Duplicate the stretch of records from the line containing "1512x801 pixels." through the line containing "Action: 1458,60", and omit the pictures from your answer.

> [Data for this exercise]:
....

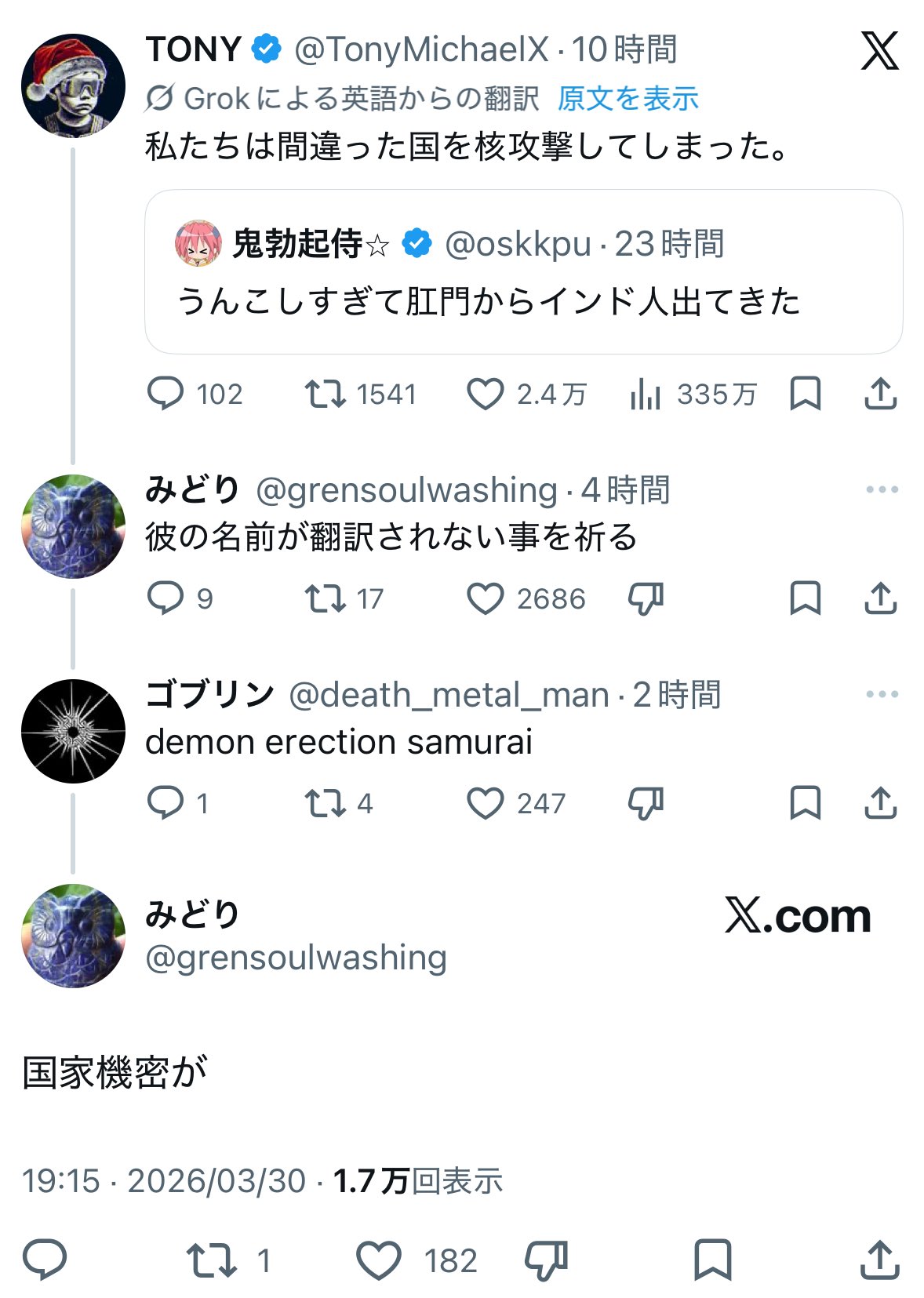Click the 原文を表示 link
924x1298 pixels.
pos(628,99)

....

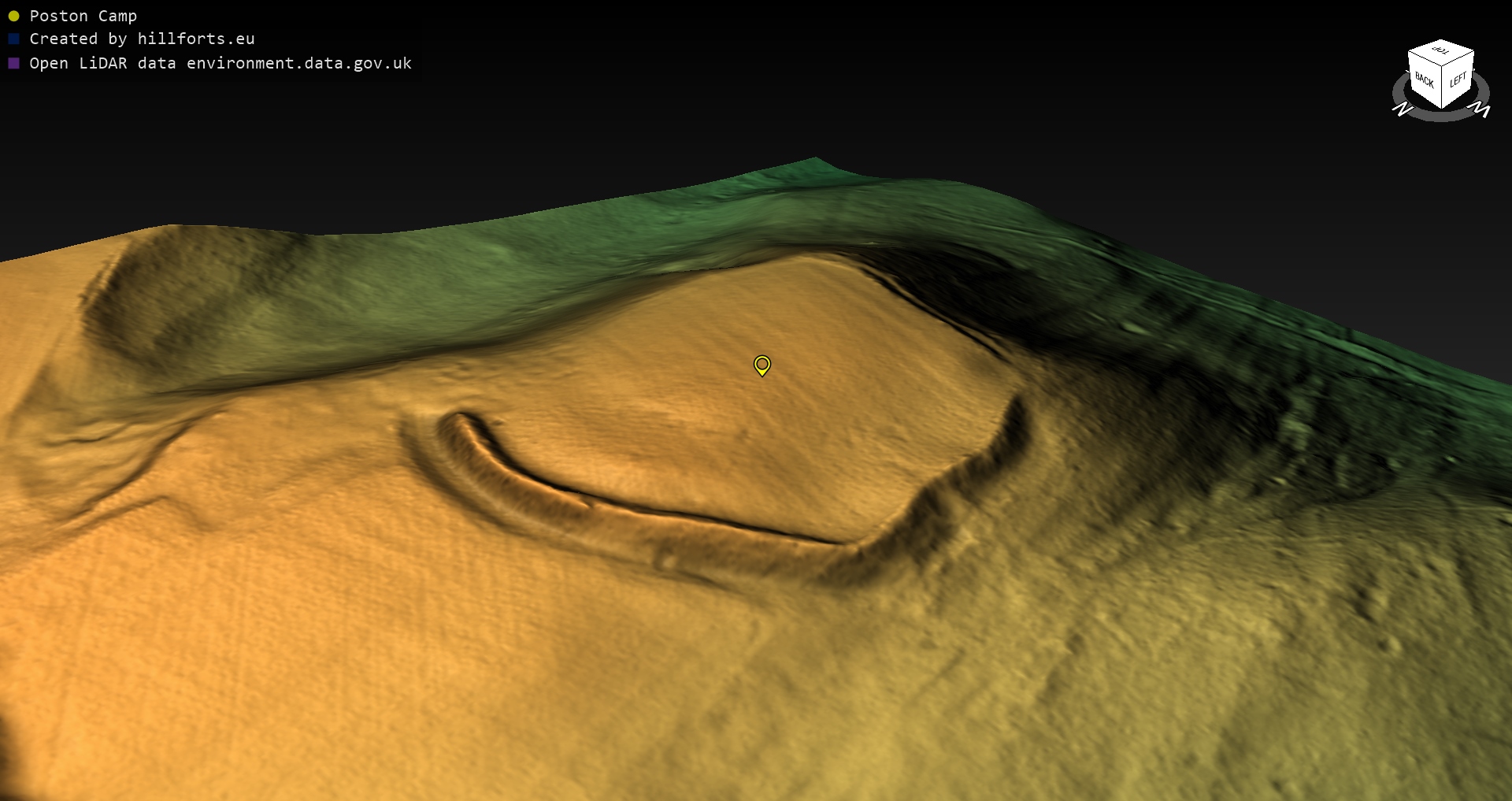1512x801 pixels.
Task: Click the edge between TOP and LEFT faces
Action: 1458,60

....

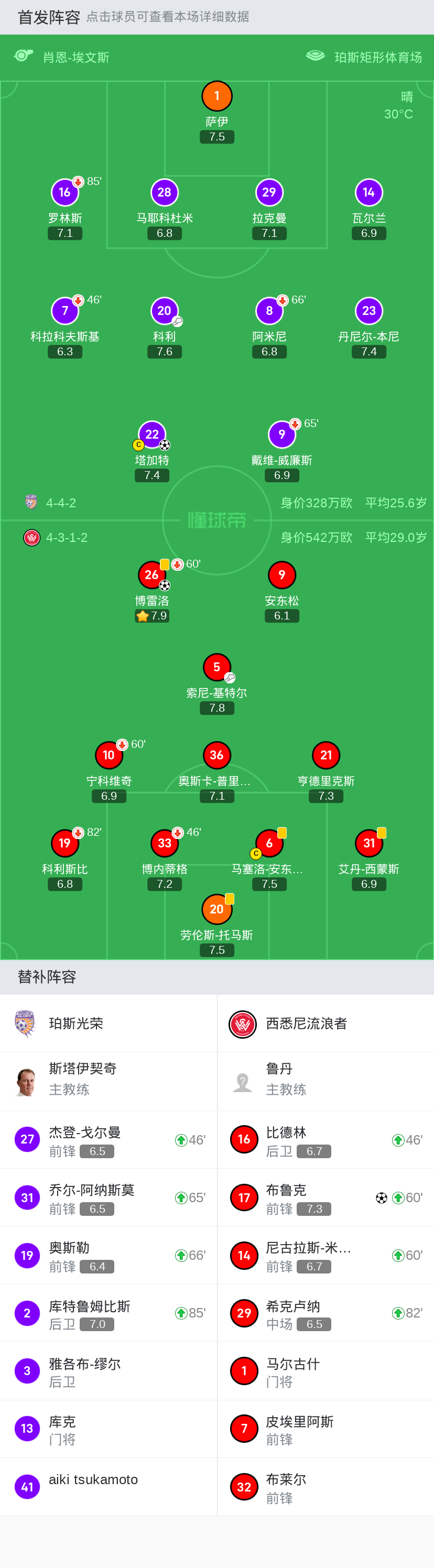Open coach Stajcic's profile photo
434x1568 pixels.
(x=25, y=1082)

....

> [Final result]:
1512x801 pixels.
Task: Click the edge between TOP and LEFT faces
Action: 1458,60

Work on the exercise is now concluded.